Ella sonrió con melancolía.
—Eso era lo mismo que iba a decirte yo. Vi cómo te miraban los niños del orfanato. Te vi reírte y jugar con ellos. Te vi llevar a Maria a dar una vuelta con el poni.
»A nuestros hijos les darás amor, cuidado y protección. Un hogar y una familia. No los echarás de casa cuando se equivoquen, ni dejarás de quererlos porque hayan pecado. Los querrás con tanta fuerza que morirías por ellos. Porque eso es lo que hace un padre. Y eso es lo que tú harás.
Gabriel la miró.
—Te veo muy fiera.
—Sólo cuando estoy defendiendo a alguien a quien amo. O cuando lucho contra alguna injusticia. Y sería injusto que te rindieras ante esas viejas mentiras.
»Has hecho tantas cosas por mí, Gabriel… Ahora me toca a mí. Si quieres olvidarte de tu familia para siempre, te apoyaré. Si eliges seguir cada una de las ramas de tu árbol genealógico, te apoyaré también. No dejes que la culpabilidad y el miedo te roben la capacidad de elegir. Tomaste la decisión de revertir la vasectomía y creo que deberías mantenerte fiel a esa decisión. Aunque decidamos ampliar la familia mediante la adopción.

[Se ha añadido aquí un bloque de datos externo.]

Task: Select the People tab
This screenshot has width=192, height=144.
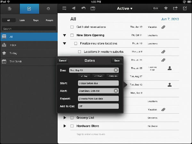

—Lo más fácil sería olvidarme de mi familia —reconoció él—, pero si quiero traer un hijo al mundo necesito saber algunas cosas. Al menos, las más básicas.
—Sé que no será fácil, pero no estarás solo. Estaré contigo, apoyándote. Ahora mismo, tu pasado tiene poder sobre ti porque lo desconoces. En cuanto salgas de dudas, ya no tendrás que preocuparte por tus antecedentes familiares.
»Arriésgate conmigo, Gabriel.
Él hundió la cara en su cuello.
«De todos los dones que Dios me ha otorgado, tú eres el mayor», pensó.